Learn the fundamentals of sailing ship operation, in preparation for direct application at sea. Navigation (piloting, celestial and electronic), weather, engineering systems, safety, and sail theory. Participate as an active member of the ship’s crew on an offshore voyage.
Prereq: Admission to SEA Semester. Sophomore standing or consent of instructor.
Culture, history, political systems and science can shape ocean policy. Practice current strategies to build, analyze, and communicate about diverse policy issues. Examine the power, use and limitations of science and the scientist's voice in determining ocean policy.
Complete an application form
Apply online. (Note: the application fee is waived for students from affiliated institutions. Contact your Admissions Counselor for the code!)
Submit two writing samples (500-750 words each)
List your full name on each. Submit via email to email@example.com or fax to 800-977-8516.
- Two-part essay (500-750 words): Why have you chosen to apply to SEA Semester and what do you expect to gain from your experience? How will the SEA Semester program to which you're applying (The Global Ocean, Oceans & Climate, etc.) complement your education? Be sure to address both questions.

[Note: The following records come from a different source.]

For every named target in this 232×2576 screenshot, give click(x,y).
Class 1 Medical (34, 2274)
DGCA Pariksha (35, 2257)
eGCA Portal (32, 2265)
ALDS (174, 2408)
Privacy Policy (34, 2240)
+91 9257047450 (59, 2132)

- Academic writing sample of your own choosing (2-4 page excerpt if longer than 4 pages). This should be a reflection of your best written work from a recent course, and on a topic applicable to your SEA Semester program of interest (science, history, environmental studies, literature, etc.). Please include your name and the context of the sample (course title and brief description of the assignment). Poetry or college entrance essays may be submitted only as a secondary sample.
Request and submit transcripts
Official college transcripts are required for all applicants. E-transcripts must be emailed to firstname.lastname@example.org. Hard copies must remain sealed and be sent directly from your institution to:
SEA Office of AdmissionsHigh school transcripts are required for students who have not yet completed two years of college. They may be unofficial and submitted via email to email@example.com or by fax to 800-977-8516.
P.O. Box 6
Woods Hole, MA 02543
Submit two (2) undergraduate academic references
Both should be from undergraduate level instructors; at least one should be from an instructor (i.e. professor, academic advisor) who has taught you within the past year. We also welcome additional references (i.e. coach, academic, personal, etc.). The online application will provide a link to email the reference form to your professors directly. If you require a PDF version, please click here.
Schedule an interview with your Admissions Counselor
Interviews may be conducted over the phone or in person, depending on the Counselor’s schedule. Topics of conversation may include life at your college/university, academic and extracurricular interests, transition from high school to college, your expectations for life at SEA, and how you learned about our program. The interview is also a great opportunity for you to ask questions about SEA.
Submit the Student Participation Approval Form to the appropriate authority (study abroad office or academic advisor) on your campus
This form is accessible through our online system and ensures that you go through the appropriate channels at your school for off-campus study approval (if applicable) and credit transfer. If you're not sure who to contact on your campus, ask your SEA Admissions Counselor.
Apply for a Passport: Please note that all SEA Semester students must have a valid passport - NOT a Passport Card - before joining the program.
Apply for Financial Aid: If you plan to apply for need-based financial aid, download a financial aid application (pdf) and submit it with your application for admission.